= Document section =
In this very same conversation Jesus advised his followers that they should “not withdraw from Jerusalem, but keep waiting for what the Father has promised.” (Acts 1:4) They received the fulfillment of this promise shortly thereafter when Jesus poured out God’s holy spirit on them on the day of Pentecost, 33 C.E., and it was only then that they began fully to understand spiritual things. Under the power of this holy spirit the apostle Peter enlightened his hearers as to the superiority of Jesus’ position over that held by his earthly predecessor David, saying: “This Jesus God resurrected . . . he was exalted to the right hand of God . . . Actually David did not ascend to the heavens, but he himself says, ‘Jehovah said to my Lord: “Sit at my right hand, until I place your enemies as a stool for your feet.”’” (Acts 2:32-35) From this it became evident that Jesus was to receive something greatly superior to an earthly throne such as David had had. His kingdom was to be heavenly and include rulership over all the earth.
David himself under inspiration showed that the position to be held at a later date by God’s Son would embrace more than anything he could pass on to him, and that is why he spoke of him prophetically as “my Lord.” (Ps. 110:1) Concerning the kingdom that this one would inherit it was foretold in Daniel 7:13, 14: “I kept on beholding in the visions of the night, and, see there! with the clouds of the heavens someone like a son of man happened to be coming; and to the Ancient of Days he gained access, and they brought him up close even before that One. And to him there were given rulership and dignity and kingdom, that the peoples, national groups and languages should all serve even him. His rulership is an indefinitely lasting rulership that will not pass away, and his kingdom one that will not be brought to ruin.”
So after Jesus had faithfully finished his earthly ministry, God “raised him up from the dead and seated him at his right hand in the heavenly places, far above every government and authority and power and lordship and every name named, not only in this system of things, but also in that to come.” (Eph. 1:20, 21) At that time, in the year 33 C.E., Psalm 110:1 applied, which says: “The utterance of Jehovah to my Lord is: ‘Sit at my right hand until I place your enemies as a stool for your feet.’” After nearly nineteen centuries, at the end of the “appointed times of the nations,” or in 1914 C.E., Jehovah issued the further command recorded in the following verse, saying to his King-Son: “Go subduing in the midst of your enemies.” So Jesus’ position as king is something far more than anything that David ever had.

= Dataset content =
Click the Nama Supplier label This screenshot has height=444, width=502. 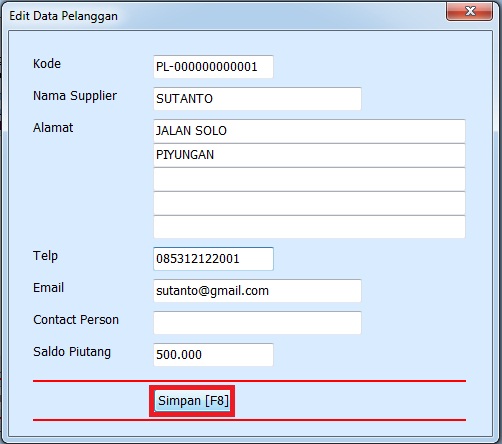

= Brief 1 =
List every scripture reference that the passage on Jesus' kingship gives in parentheses.
= Brief 2 =
Answer these questions from the passage on Jesus' kingship:
(a) On what occasion, and in what year, was God's holy spirit poured out on Jesus' followers?
(b) In what year did Jehovah issue the command "Go subduing in the midst of your enemies"?
(c) In the vision quoted from Daniel, to whom does someone like a son of man gain access?
= Brief 3 =
Carry on the passage on Jesus' kingship, starting right after its final sentence.

= Exercise result 1 =
Acts 1:4
Acts 2:32-35
Ps. 110:1
Eph. 1:20, 21

= Exercise result 2 =
(a) On the day of Pentecost, 33 C.E.
(b) In 1914 C.E.
(c) The Ancient of Days.

= Exercise result 3 =
COVENANT FOR HEAVENLY KINGDOM
Does that ruling position of Jesus include anything else? Yes, it does. Just two verses later in the same psalm, David was inspired to say: “Jehovah has sworn (and he will feel no regret): ‘You are a priest to time indefinite according to the manner of Melchizedek!’” (Ps. 110:4) Here, then, was another legal promise concerning the coming Messiah that God had made under oath, first recorded in David’s time. Not only would Jesus’ kingdom be superior to that of David, but he would be a priest as well as a king, something that could never be under the Davidic covenant because God’s law to Israel maintained a strict separation between kingship and priesthood. The very nature of this special office held by Melchizedek made it something that could not be passed on to anyone as a human successor of his. It did not come into existence again in God’s arrangement until God’s due time to make Jesus a spiritual king and priest. For this reason, it is not even mentioned again in the Scriptures until Paul discussed the subject in his letter to the Hebrew Christians, written about 61 C.E.
‘But,’ someone may object, ‘how can it be said that the covenant for a kingly priesthood gives Jesus the right to a heavenly kingdom and priesthood when Melchizedek was also a man, just like David?’ Well, Jesus was not and is not the heir of Melchizedek. However, there were certain circumstances surrounding Melchizedek that appear to have been ordered by God precisely for a prophetic purpose. They showed that Melchizedek’s office was not dependent on human relationships. Paul alludes to these circumstances in Hebrews 7:3: “In being fatherless, motherless, without genealogy, having neither a beginning of days nor an end of life [in that none of these things were recorded], but having been made like the Son of God, he remains a priest perpetually.” So, too, Jesus’ being God’s High Priest does not result from any human connections; it is not because of his genealogy. While Jesus remained on earth as a man he could not become a Jewish priest at all, because the law covenant was still in effect until after his death and this limited the Jewish priesthood strictly to the members of Aaron’s house in the tribe of Levi. But Jesus became a spiritual priest.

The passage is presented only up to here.